(Exercise prompt): Search the entries below for "Open Ubuntu Software Center shopping bag icon". Give that line and all the lines after it again, exactly, through the last, without pictures.

(Stored records)
....
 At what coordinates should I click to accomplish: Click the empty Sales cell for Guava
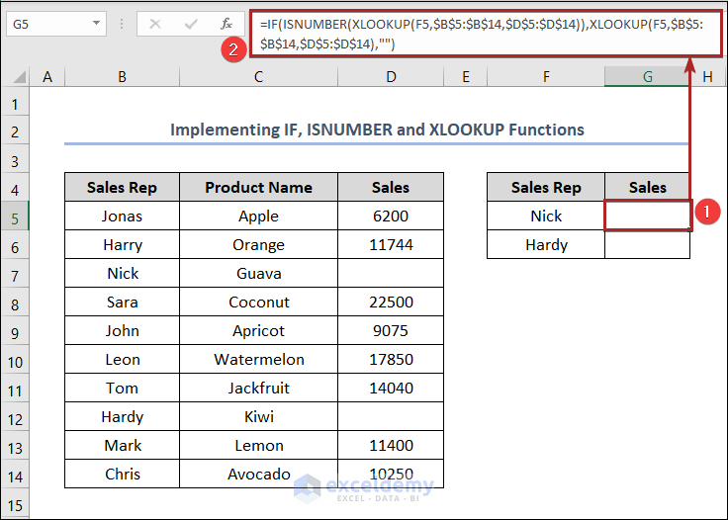[x=391, y=274]
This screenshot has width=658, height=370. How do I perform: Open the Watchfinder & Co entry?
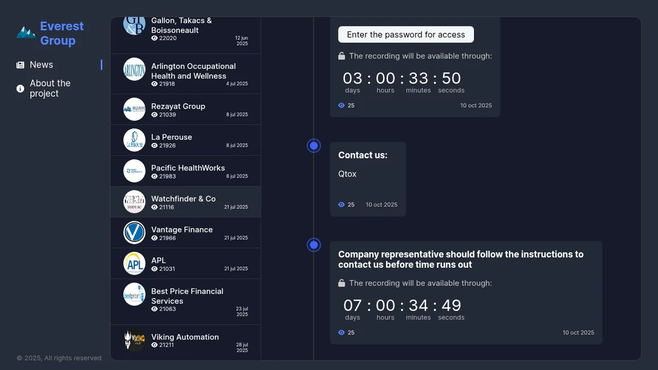[x=184, y=199]
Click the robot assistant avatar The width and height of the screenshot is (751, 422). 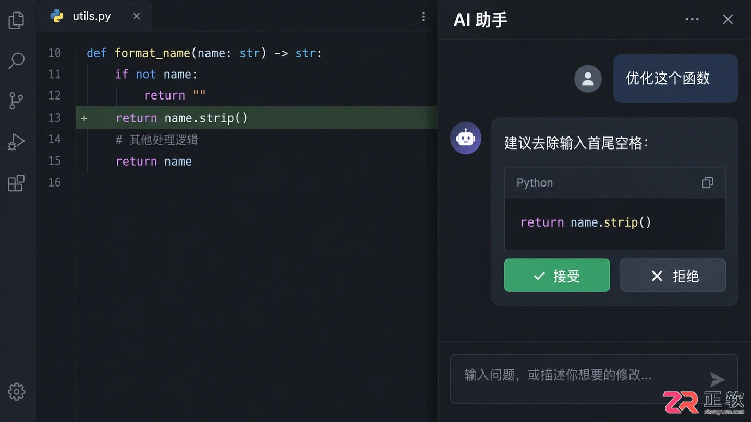tap(466, 138)
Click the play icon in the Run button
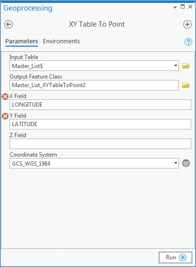Image resolution: width=196 pixels, height=267 pixels. pos(183,257)
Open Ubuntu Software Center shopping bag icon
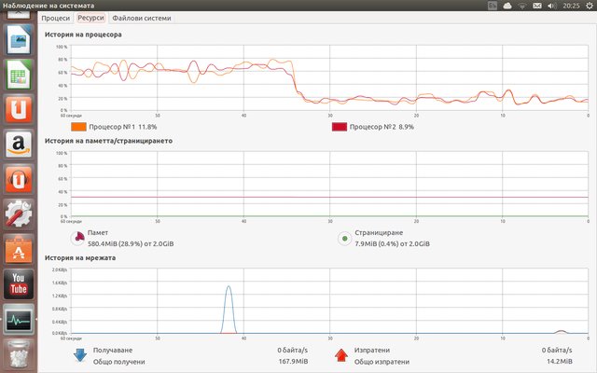The height and width of the screenshot is (373, 597). click(19, 249)
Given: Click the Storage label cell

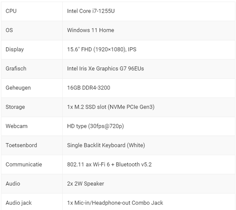Looking at the screenshot, I should pyautogui.click(x=15, y=107).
....
(Completed task):
Open Ubuntu Software Center shopping bag icon
The height and width of the screenshot is (373, 597). click(19, 249)
Given: Click the Storage label cell

Looking at the screenshot, I should pyautogui.click(x=15, y=107).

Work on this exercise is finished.